A few notes on crude attempts to reduce everything to matter

 

dsp iPhone Provo Canyon lskdjflasjlasj
Another view, via my wife’s iPhone, of the spot on the Provo River where my wife and I enjoyed dinner the other night.

 

It is very simple to reduce things down to the level of mere matter.  Even the finest cello concerto is, from one not very interesting perspective, nothing more than the scratching of cat gut on cat gut.  Tolstoy’s War and Peace and Anna Karenina are merely blotches of colored liquid on thin sheets made from rag and wood fiber.  The reductionist is merely a transient cell colony, and what we refer to as that cell colony’s reductionist point of view can easily be dismissed as simply a series of intercellular electrochemical transactions.

 

“We are compelled to admit between the thoughts of a terrestrial astronomer and the behavior of matter several light-years away that particular relation we call truth.  But this relation has no meaning at all if we try to make it exist between the matter of the star and the astronomer’s brain, considered as a lump of matter.  The brain may be in all sorts of relations to the star no doubt: it is in a spatial relation, and a time relation, and a quantitative relation.  But to talk of one bit of matter being true of another seems to be nonsense.  It might turn out to be the case that every atom in the universe thought, and thought truly, about every other.  But that relation between any two atoms would be something quite distinct from the physical relations between them.”[1]

 

“If H [his wife, Joy] “is not” then she never was.  I mistook a cloud of atoms for a person.  There aren’t and never were, any people.  Death only reveals the vacuity that was always there.  What we call the living are simply those who have not yet been unmasked.  All equally bankrupt, but some not yet declared.  But this must be nonsense; vacuity revealed to whom? bankruptcy declare to whom?  To other boxes of fireworks or clouds of atoms.  I will never believe—more strictly I can’t believe—that one set of physical events could be, or make, a mistake about other sets.”[2]

 

William James quotes M. Taine, from the introduction to this history of English literature:  “Whether facts be moral or physical, it makes no matter.  They always have their causes.  There are causes for ambition, courage, veracity, just as there are for digestion, muscular movement, animal heat.  Vice and virtue are products like vitriol and sugar.”[3]

 

To which James responds, “When we read such proclamations of the intellect bent on showing the existential conditions of absolutely everything, we feel—quite apart from our legitimate impatience at the somewhat ridiculous swagger of the program, in view of what the authors are actually able to perform—menaced and negated in the springs of our innermost life.”[4]

 

William James eloquently (but not quotably) denouncing the idea that the human religious impulse can be reduced to sexuality.[5]

 

Medical materialism finishes up Saint Paul by calling his vision on the road to Damascus a discharging lesion of the occipital cortex, he being an epileptic.  It snuffs out Saint Teresa as an hysteric, Saint Francis of Assisi as an hereditary degenerate.  George Fox’s discontent with the shams of his age and his pining for spiritual veracity, it treats as a symptom of a disordered colon.  Carlyle’s organ-tones of misery it accounts for by a gastro-duodenal catarrh.  All such mental overtensions, it says, are, when you come to the bottom of the matter, mere affairs of diathesis (auto-intoxications most probably), due to the perverted actions of various glands which physiology will yet discover.

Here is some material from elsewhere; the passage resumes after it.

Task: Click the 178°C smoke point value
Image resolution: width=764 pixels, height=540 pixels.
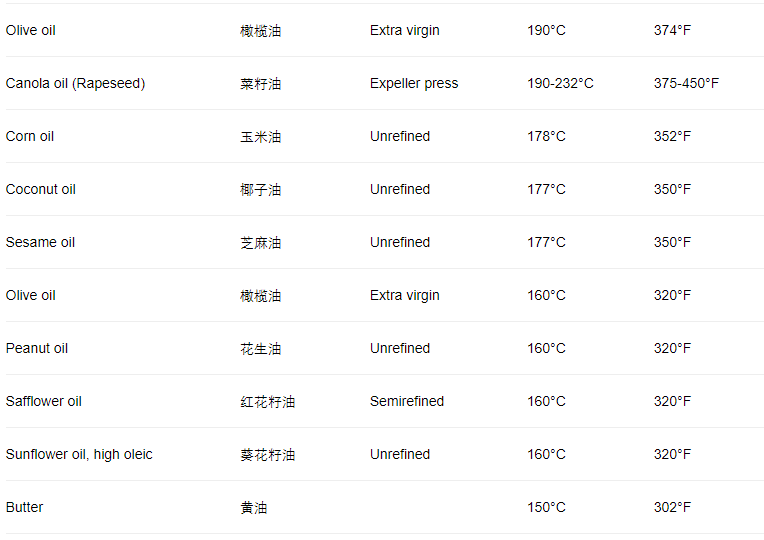Action: click(546, 136)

And medical materialism then thinks that the spiritual authority of all such personages is successfully undermined.[6]

 

 

[1] C. S. Lewis, “De Futilitate,” in Christian Reflections (Eerdmans, 1967), 63-64.

[2] C. S. Lewis, A Grief Observed, 8-9.

[3] $Cited at James, Varieties of Religious Experience, 9.

[4] $James, Varieties of Religious Experience, 9-10.  See also pages 10-13.

[5] $James, Varieties of Religious Experience, note on pages 10-12.

[6] $James, Varieties of Religious Experience, 13.